Kebun teh yang mati suri di wilayah Desa Sukamaju, Kecamatan Kadudampit, Kabupaten Sukabumi, kini kembali hijau. Kelompok Tani Bukit Kaliandra menanami lahan seluas 7 hektare itu dengan puluhan ribu pohon murbei sebagai upaya konservasi lingkungan sekaligus penguatan ekonomi petani.
Petani menanam sedikitnya 25 ribu pohon murbei di lahan bekas kebun teh yang sebelumnya tidak produktif. Selain itu, mereka juga menanam 2.500 pohon kopi serta ratusan alpukat yang merupakan bantuan dari Institut Pertanian Bogor (IPB).
Ketua Kelompok Tani Bukit Kaliandra Lebaksiuh Sudarma mengatakan,penanaman murbei dilakukan karena tanaman tersebut memiliki daya serap air dan kekuatan akar yang baik, sehingga mampu menahan laju kerusakan lingkungan.
“Kalau murbei itu dari sisi cengkeraman akarnya luar biasa. Penghijauan juga cepat, jarak lima bulan sudah terasa. Ini penting untuk daerah penyangga,” kata Sudarma kepada infoJabar, Senin (15/12/2025).
Ia menjelaskan, kebun teh tersebut merupakan lahan tidak produktif milik PTPN yang telah habis masa Hak Guna Usaha (HGU)-nya. Lahan ini dikelola kelompok tani melalui program Pemberdayaan Masyarakat Desa Kebun (PMDK).

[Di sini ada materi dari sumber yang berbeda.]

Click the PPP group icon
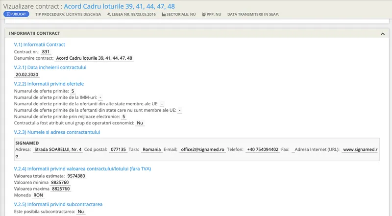This screenshot has height=216, width=392. tap(203, 14)
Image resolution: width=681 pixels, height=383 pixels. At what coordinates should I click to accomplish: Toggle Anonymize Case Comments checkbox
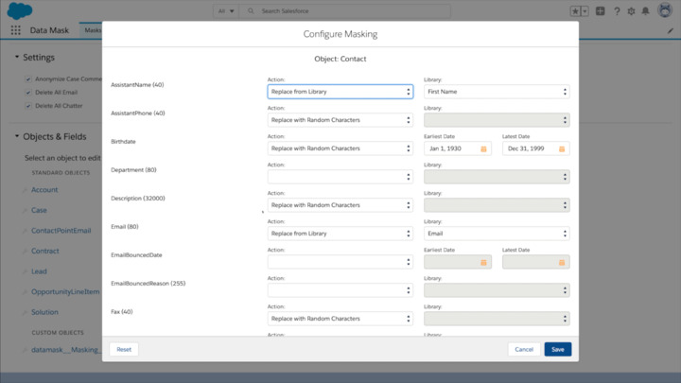coord(28,78)
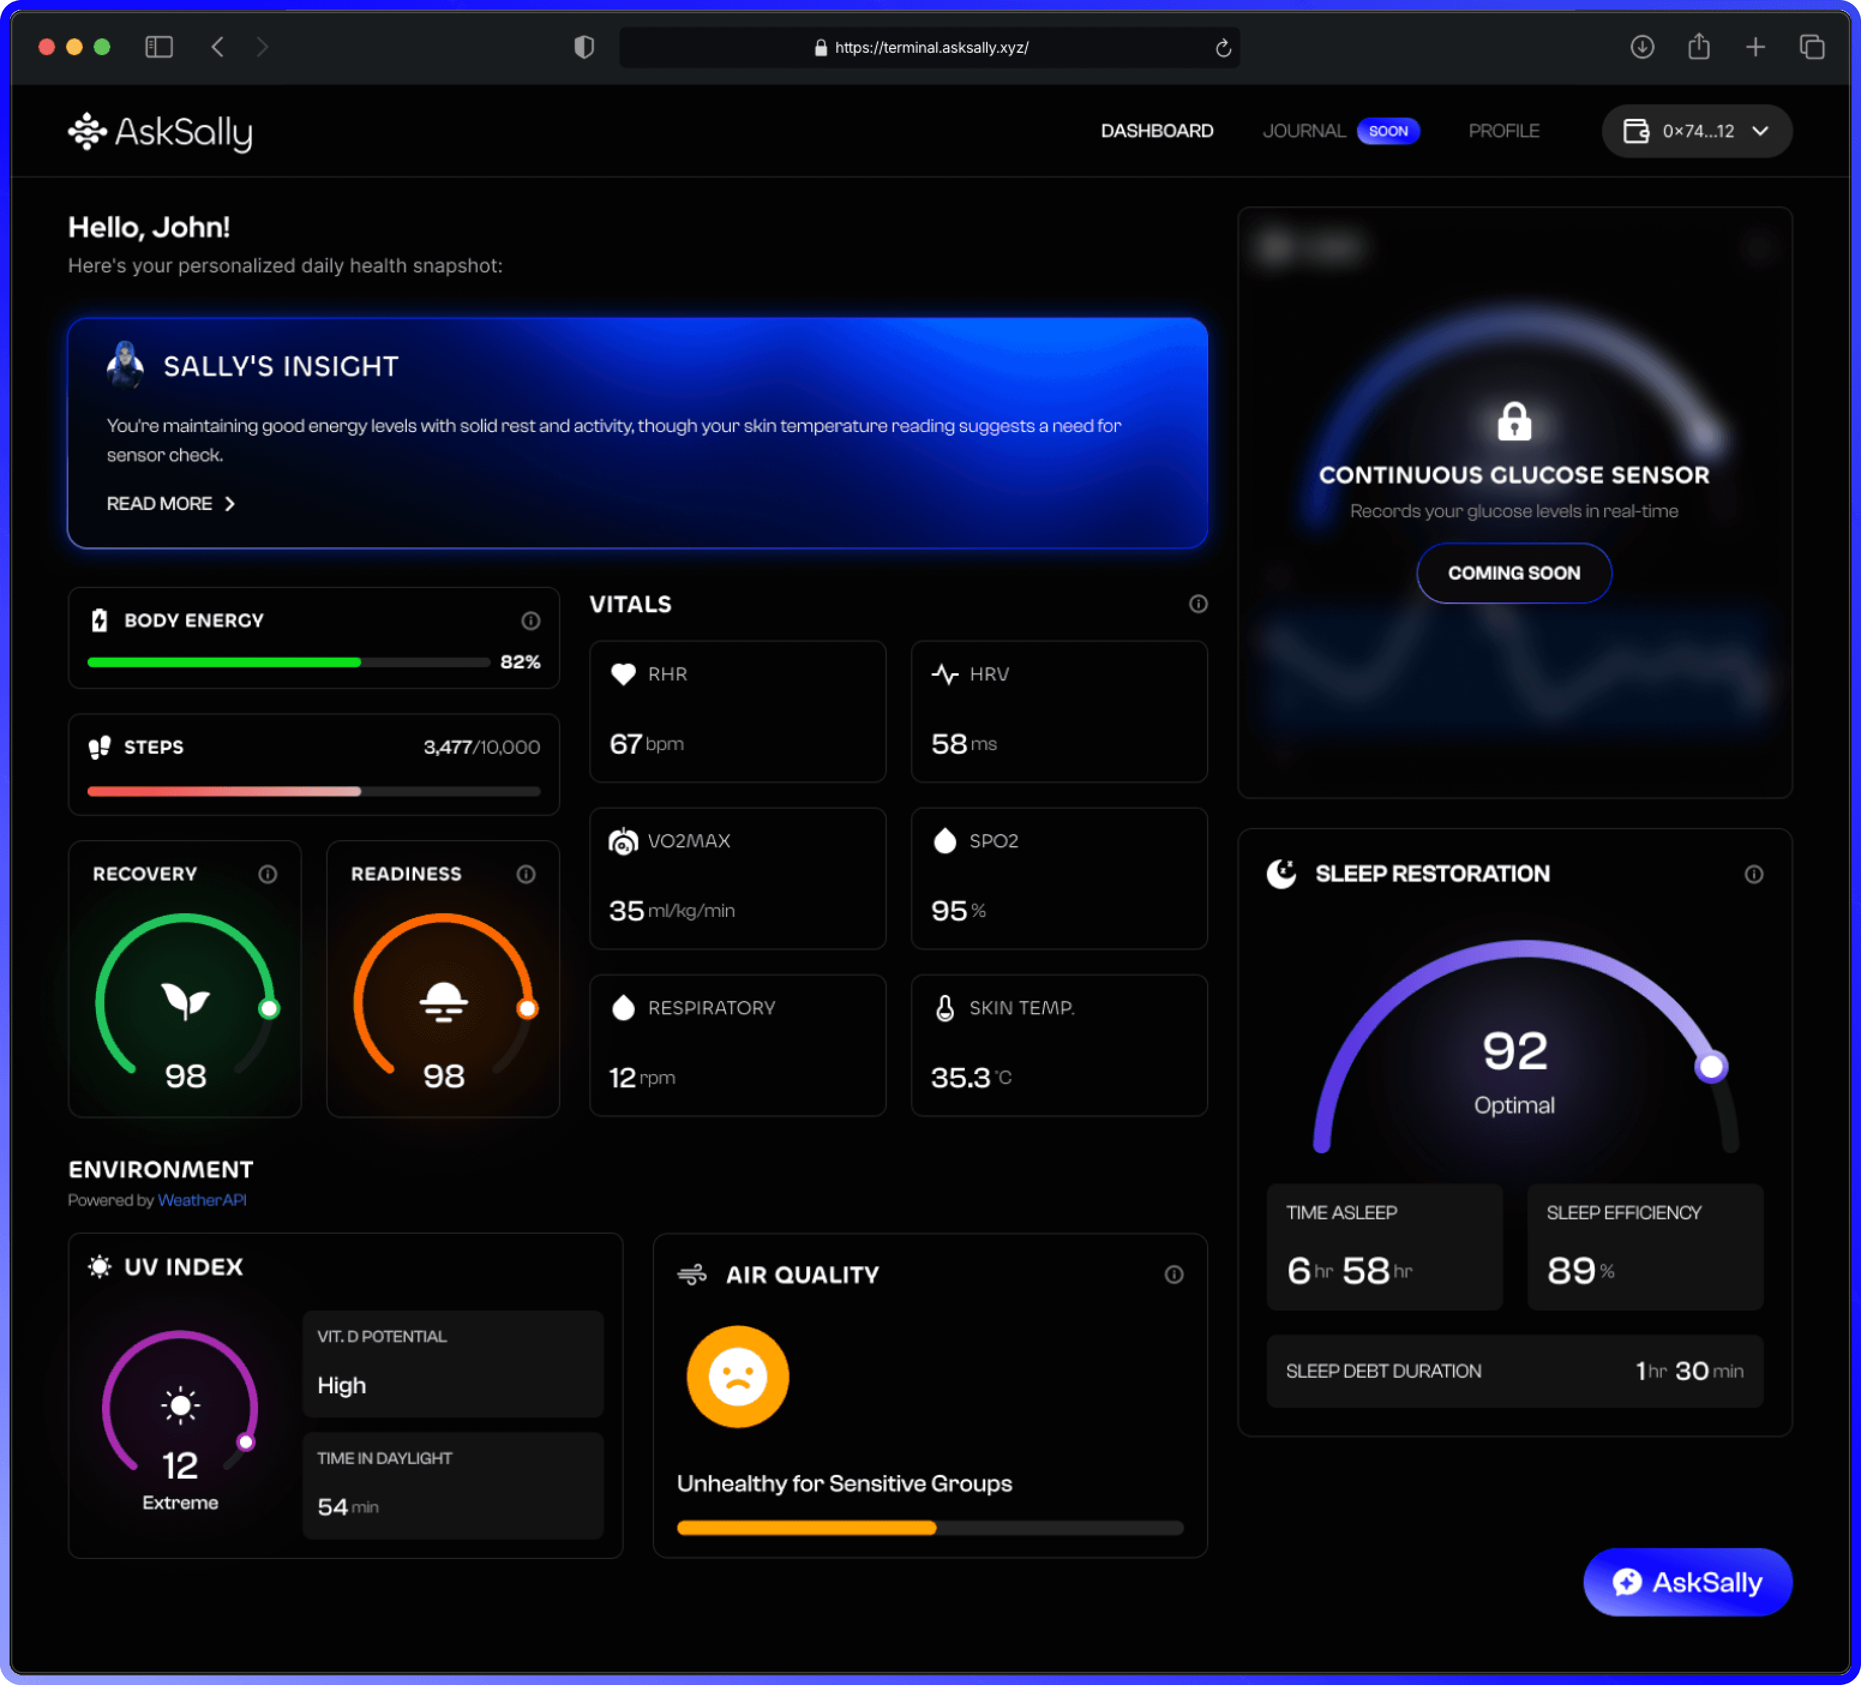1861x1685 pixels.
Task: Open the Vitals info tooltip icon
Action: 1197,604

“Kami mendapat izin mengelola 7 hektare. Dari awal sudah diingatkan, lahan ini harus tetap dijaga, jangan sampai kehilangan fungsi lingkungannya,” ujarnya.
Selain berdampak ekologis, murbei juga dipilih karena memiliki nilai ekonomi yang relatif stabil. Daun murbei adalah pakan utama ulat sutra dan telah memiliki pasar yang jelas di tingkat lokal.

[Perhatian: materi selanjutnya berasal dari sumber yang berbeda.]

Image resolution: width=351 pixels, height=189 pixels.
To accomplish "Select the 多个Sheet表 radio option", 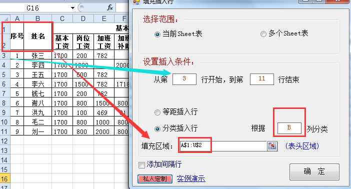I will tap(263, 34).
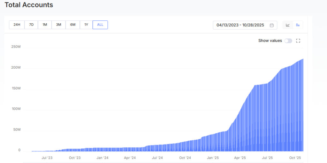Select the 1M time range

[x=45, y=25]
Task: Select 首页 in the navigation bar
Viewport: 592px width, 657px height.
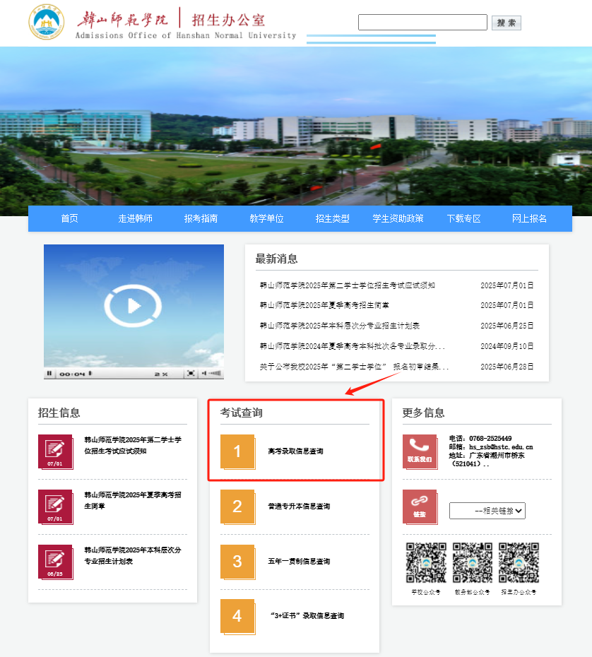Action: 69,219
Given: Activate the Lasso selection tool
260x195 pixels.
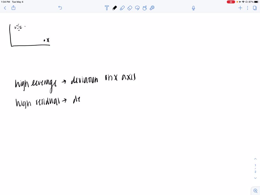Looking at the screenshot, I should point(137,8).
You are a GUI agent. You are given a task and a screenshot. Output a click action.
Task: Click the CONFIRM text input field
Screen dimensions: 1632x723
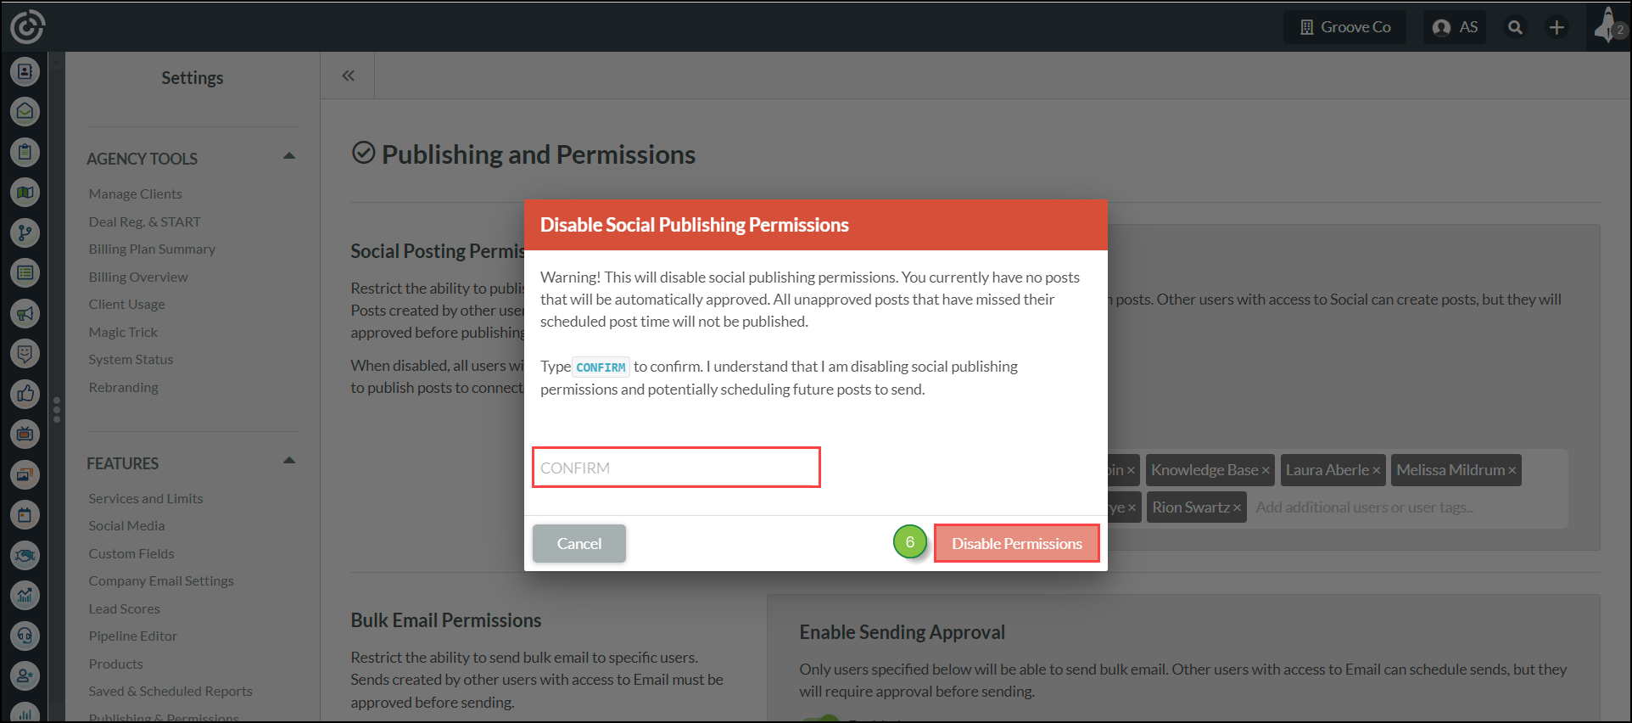coord(676,468)
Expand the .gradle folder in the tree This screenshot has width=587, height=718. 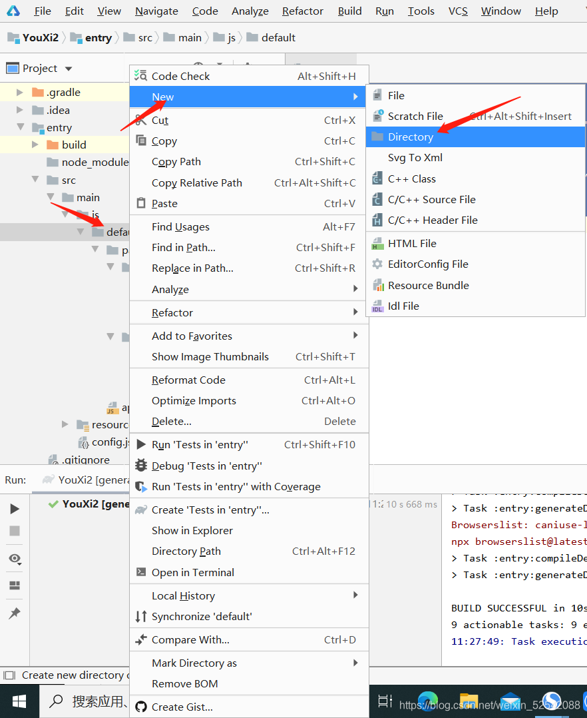pos(19,93)
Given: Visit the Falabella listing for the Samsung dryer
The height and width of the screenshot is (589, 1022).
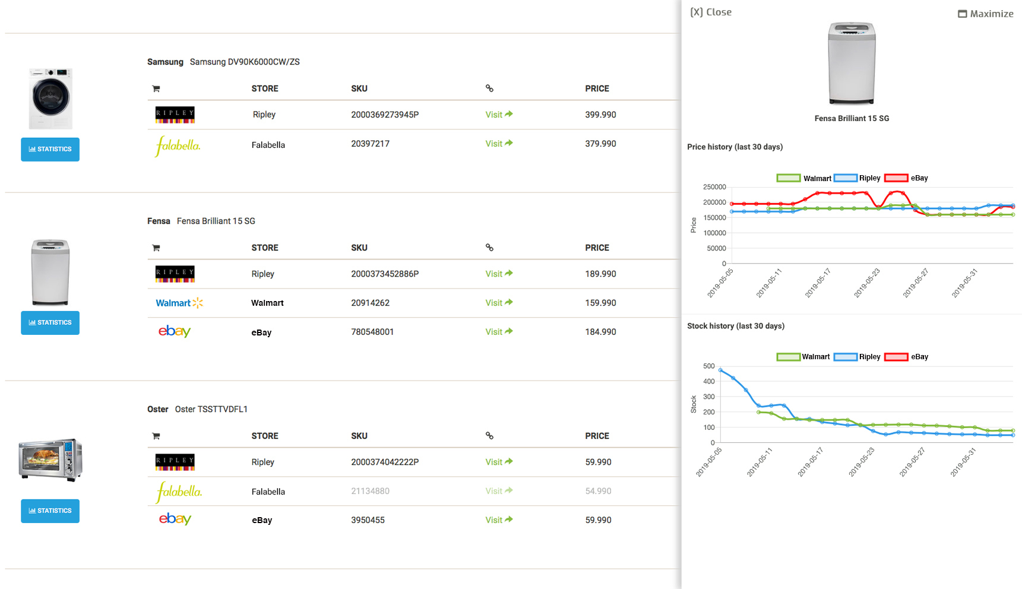Looking at the screenshot, I should click(x=498, y=144).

“Harga daun murbei Rp1.000 per kilogram. Dalam satu hektare bisa dapat sekitar 3 sampai 3,5 ton. Itu bersih, risikonya kecil dibandingkan sayuran,” jelas Sudarma.

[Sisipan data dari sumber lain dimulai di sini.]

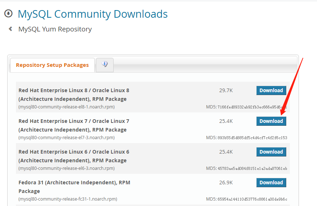Open the information icon tab

click(105, 64)
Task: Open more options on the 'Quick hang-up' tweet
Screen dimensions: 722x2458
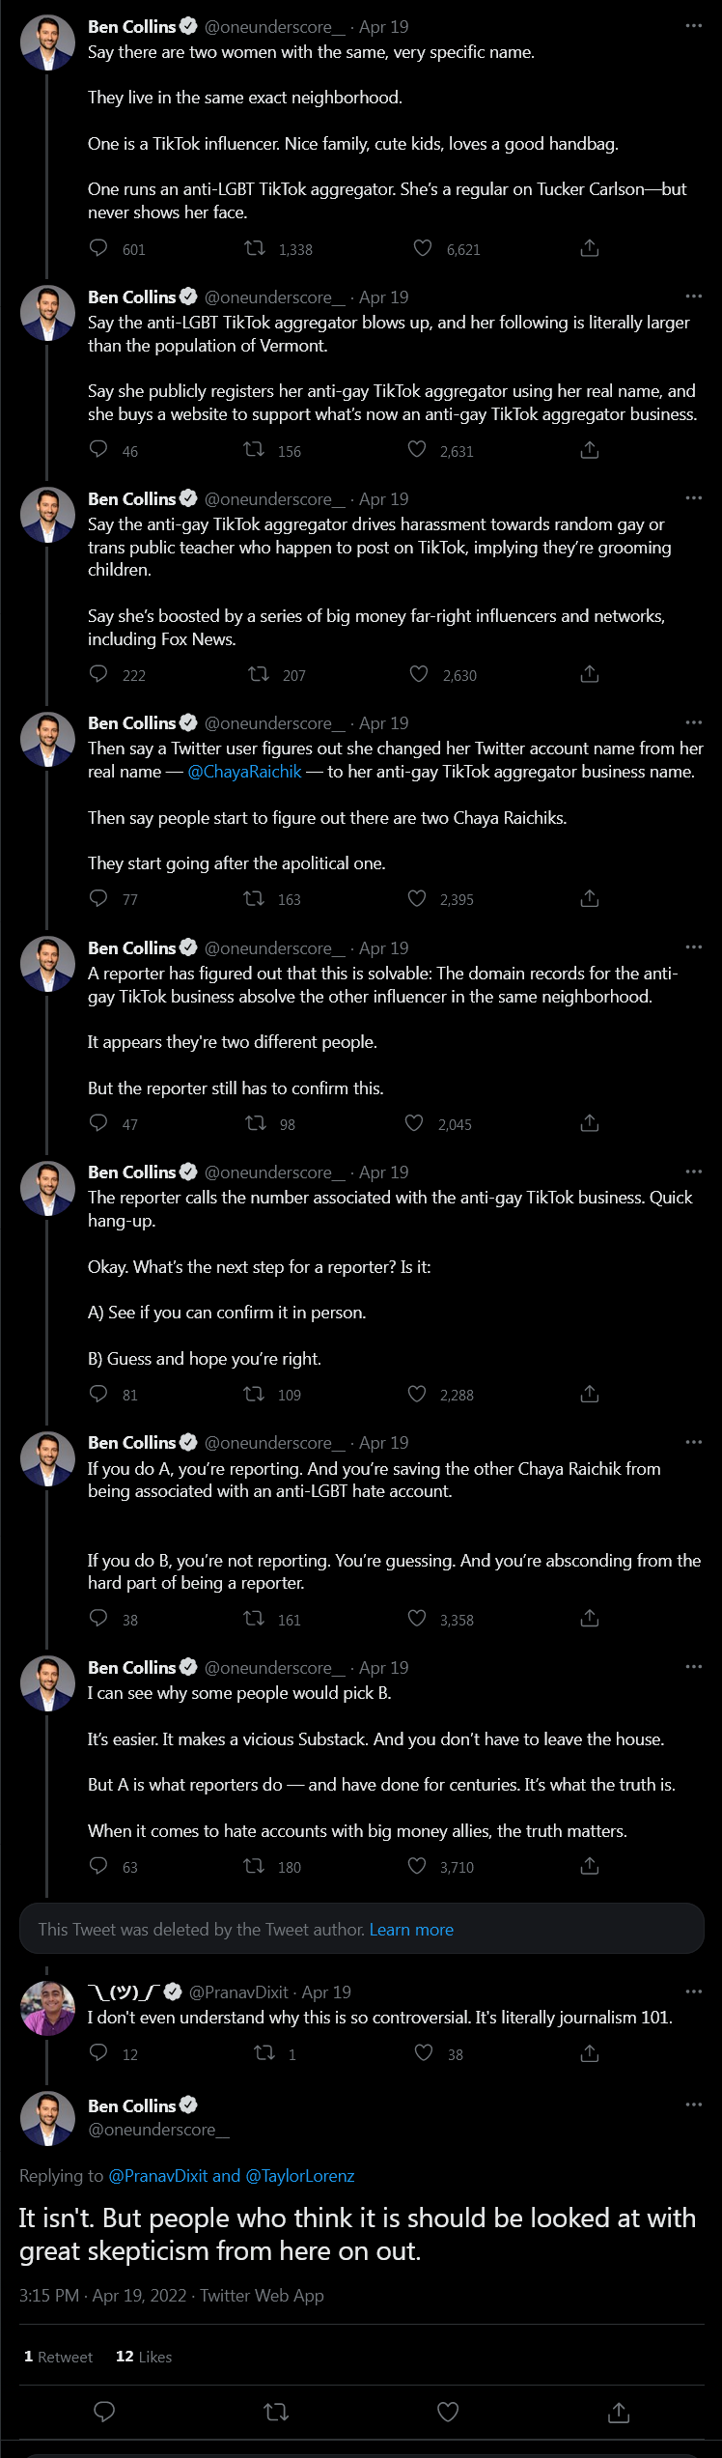Action: pos(694,1172)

Menurutnya, fluktuasi harga hasil pertanian hortikultura kerap membuat petani merugi. Murbei menjadi alternatif usaha tani berkelanjutan karena biaya perawatan rendah dan permintaan stabil.
“Kalau sayuran bisa untung besar, tapi risikonya juga besar. Murbei ini lebih tenang, lebih pasti,” katanya.
Langkah ini juga dilatarbelakangi oleh keprihatinan terhadap meningkatnya bencana alam di Sukabumi, termasuk kejadian longsor dan banjir di wilayah Selabintana.
“Baru hujan sedikit saja dampaknya luar biasa. Kalau ini dibiarkan, ke depan bisa berbahaya. Petani itu sebenarnya penyangga terakhir, sebelum kawasan hutan,” ujarnya.
Ia berharap model pertanian yang menggabungkan konservasi dan ekonomi tersebut dapat diikuti kelompok tani lain, terutama di wilayah penyangga Taman Nasional Gunung Gede Pangrango (TNGGP).
“Kami bukan aktivis lingkungan. Tapi dari sisi akademisi dan petani, ini bentuk ikhtiar supaya alam tetap seimbang dan anak cucu kita masih punya masa depan,” kata Sudarma.